Opportunities Party goes public in search for new leader
The Opportunities Party is looking for a new leader, and has taken to Seek to find them.
TOP has been leader-less since 2023, and has taken the unusual approach of an open-call job ad to recruit the person it hopes will lead them to success in 2026.
The job ad was uploaded on Seek on Thursday evening.
The ad said the party was "not fussy" about a candidate's CV.
"PhD in economics? Tremendous. Self-employed builder? Fantastic. Nurse? Magnificent," it said.
"What matters is your ability to lead us towards a better future, live our values (fearless honesty, equitable opportunity, ingenuity, and results that matter), and handle the heat without melting."
Instead, TOP was looking for someone who "understands the reality" of the cost of living, had a reputation for honesty and truth, communicated effectively, and was open to different viewpoints without taking disagreement personally.

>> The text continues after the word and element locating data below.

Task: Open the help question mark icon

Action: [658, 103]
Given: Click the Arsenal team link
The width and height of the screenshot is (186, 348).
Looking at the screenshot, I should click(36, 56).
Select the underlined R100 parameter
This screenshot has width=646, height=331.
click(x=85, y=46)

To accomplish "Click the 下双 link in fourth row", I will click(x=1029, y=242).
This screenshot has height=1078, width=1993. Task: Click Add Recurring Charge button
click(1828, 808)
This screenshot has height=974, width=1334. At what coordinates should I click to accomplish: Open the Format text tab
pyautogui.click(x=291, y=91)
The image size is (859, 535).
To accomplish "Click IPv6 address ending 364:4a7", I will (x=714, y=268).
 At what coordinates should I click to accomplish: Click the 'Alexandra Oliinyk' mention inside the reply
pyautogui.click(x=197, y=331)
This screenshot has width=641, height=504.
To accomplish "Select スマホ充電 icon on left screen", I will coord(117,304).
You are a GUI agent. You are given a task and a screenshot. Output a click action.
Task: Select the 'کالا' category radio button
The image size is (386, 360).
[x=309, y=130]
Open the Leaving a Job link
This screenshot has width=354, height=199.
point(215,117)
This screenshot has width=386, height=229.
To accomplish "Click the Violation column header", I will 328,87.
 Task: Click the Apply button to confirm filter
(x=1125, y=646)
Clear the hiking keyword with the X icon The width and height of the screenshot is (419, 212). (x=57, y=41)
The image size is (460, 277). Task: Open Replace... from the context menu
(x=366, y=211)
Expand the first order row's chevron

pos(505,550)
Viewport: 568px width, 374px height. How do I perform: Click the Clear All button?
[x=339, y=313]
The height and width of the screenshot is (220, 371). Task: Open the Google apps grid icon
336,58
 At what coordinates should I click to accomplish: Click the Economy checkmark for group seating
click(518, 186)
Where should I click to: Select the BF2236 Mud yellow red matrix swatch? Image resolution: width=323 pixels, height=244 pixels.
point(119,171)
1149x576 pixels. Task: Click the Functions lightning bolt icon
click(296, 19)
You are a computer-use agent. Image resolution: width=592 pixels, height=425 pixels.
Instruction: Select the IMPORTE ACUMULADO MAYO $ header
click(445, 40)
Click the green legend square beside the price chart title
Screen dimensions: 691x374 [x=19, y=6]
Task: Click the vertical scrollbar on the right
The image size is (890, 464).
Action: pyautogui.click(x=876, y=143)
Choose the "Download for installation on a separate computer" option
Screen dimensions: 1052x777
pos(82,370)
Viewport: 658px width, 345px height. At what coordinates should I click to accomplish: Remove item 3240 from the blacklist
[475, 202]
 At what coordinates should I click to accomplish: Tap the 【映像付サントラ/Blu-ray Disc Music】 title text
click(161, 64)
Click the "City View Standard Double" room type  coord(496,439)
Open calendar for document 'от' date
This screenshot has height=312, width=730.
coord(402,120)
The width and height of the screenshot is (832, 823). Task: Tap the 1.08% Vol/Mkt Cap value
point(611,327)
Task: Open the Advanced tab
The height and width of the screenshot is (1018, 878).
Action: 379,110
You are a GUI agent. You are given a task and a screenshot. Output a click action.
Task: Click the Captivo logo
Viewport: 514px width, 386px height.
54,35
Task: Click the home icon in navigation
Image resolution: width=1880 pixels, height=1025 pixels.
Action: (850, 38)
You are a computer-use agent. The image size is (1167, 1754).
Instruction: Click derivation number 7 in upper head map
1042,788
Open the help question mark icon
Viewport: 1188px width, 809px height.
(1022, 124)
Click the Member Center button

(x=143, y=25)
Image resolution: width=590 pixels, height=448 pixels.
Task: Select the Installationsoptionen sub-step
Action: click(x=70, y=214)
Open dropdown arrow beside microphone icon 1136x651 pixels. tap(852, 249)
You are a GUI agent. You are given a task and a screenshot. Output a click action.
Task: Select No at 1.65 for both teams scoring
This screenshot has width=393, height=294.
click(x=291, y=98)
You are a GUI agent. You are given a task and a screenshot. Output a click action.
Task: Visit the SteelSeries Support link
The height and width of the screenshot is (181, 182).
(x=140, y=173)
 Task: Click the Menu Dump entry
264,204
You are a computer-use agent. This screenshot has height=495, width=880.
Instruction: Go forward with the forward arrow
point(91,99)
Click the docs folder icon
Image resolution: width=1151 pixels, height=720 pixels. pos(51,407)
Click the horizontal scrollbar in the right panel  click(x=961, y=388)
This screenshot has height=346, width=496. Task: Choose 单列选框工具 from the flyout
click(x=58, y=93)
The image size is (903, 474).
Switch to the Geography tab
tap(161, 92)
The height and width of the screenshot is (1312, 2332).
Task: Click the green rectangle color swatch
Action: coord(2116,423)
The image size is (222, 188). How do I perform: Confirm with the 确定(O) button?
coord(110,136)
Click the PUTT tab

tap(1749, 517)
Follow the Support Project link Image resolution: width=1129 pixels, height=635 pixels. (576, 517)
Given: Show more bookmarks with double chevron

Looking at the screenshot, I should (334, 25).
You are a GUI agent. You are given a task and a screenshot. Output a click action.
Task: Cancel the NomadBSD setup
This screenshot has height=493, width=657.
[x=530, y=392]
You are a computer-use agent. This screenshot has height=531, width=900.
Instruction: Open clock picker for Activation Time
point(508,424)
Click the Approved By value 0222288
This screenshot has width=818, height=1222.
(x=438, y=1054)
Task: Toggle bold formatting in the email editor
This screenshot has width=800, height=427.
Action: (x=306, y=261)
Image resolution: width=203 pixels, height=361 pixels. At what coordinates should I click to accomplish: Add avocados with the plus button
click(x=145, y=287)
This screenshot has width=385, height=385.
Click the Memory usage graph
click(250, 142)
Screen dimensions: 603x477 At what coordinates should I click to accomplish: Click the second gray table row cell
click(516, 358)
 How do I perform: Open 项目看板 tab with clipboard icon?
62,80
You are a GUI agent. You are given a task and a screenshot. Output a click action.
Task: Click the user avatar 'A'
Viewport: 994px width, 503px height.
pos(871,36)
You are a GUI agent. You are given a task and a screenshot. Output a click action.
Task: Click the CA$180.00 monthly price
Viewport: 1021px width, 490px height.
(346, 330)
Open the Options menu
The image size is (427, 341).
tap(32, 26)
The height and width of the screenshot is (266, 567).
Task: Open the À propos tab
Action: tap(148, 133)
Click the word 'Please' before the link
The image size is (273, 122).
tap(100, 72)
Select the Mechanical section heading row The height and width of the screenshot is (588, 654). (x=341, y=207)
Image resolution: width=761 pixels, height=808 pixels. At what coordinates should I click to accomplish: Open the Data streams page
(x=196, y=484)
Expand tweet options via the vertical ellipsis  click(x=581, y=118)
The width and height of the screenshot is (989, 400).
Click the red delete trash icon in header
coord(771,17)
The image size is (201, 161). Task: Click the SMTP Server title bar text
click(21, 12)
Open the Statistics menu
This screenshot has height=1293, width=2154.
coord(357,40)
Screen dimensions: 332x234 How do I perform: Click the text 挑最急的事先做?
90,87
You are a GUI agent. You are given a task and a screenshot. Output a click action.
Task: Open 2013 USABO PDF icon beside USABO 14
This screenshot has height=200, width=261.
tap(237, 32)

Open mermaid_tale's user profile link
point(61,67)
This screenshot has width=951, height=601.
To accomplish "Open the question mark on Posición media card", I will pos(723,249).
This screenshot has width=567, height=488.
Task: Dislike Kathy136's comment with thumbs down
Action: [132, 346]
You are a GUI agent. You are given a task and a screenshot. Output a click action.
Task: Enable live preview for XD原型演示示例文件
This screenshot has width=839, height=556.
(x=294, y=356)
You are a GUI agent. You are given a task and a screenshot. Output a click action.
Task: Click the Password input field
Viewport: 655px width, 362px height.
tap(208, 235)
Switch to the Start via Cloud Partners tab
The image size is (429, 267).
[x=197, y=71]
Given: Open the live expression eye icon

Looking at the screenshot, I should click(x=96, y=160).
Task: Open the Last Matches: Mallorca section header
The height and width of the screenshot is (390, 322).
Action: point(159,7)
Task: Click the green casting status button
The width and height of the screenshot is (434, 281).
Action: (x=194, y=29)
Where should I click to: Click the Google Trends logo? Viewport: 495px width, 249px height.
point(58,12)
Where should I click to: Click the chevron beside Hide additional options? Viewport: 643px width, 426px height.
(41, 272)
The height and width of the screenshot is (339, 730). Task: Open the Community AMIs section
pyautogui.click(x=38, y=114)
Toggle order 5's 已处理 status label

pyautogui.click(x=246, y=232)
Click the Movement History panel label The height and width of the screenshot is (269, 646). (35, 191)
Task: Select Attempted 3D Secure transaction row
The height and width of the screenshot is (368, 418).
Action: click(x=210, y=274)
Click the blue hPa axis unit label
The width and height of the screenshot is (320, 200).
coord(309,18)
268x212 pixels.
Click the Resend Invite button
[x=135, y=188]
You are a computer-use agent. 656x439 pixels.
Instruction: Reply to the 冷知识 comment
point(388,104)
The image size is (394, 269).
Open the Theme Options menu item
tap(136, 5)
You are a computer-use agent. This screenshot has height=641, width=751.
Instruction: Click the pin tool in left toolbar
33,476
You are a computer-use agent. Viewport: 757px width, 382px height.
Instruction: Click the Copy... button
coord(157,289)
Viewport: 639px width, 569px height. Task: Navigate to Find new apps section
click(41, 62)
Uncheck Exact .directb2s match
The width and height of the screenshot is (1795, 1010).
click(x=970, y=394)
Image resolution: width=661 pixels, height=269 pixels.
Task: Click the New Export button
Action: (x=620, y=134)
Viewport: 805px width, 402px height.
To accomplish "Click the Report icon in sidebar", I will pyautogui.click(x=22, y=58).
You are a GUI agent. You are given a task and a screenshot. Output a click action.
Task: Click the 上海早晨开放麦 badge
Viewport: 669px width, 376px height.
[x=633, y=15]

"We're not looking for an ideologue. We're looking for someone unashamedly driven by practical solutions that work for everyday Kiwis. Someone who believes in solutions being based on evidence, not whether they sound "left" or "right" and calling it "good" or "bad" based on that alone"
No salary was posted.
The successful candidate would be required to "steer the party to electoral success" in 2026.
The party was founded in 2016 by businessman Gareth Morgan, who stepped down after the 2017 election.
At that election, TOP got 2.4 percent of the party vote, to date its best result, but not enough to reach the 5 percent threshold needed to get into Parliament.
Since then, it has been led by Geoff Simmons, Shai Navot, and Raf Manji.
In 2023, Manji, a former Christchurch City Councillor, placed second in the seat of Ilam, ahead of the then-incumbent, Labour's Sarah Pallett.
National's Hamish Campbell won the seat with a 7830 vote lead over Manji.
In the most recent RNZ-Reid Research poll, TOP polled at 2.2 percent.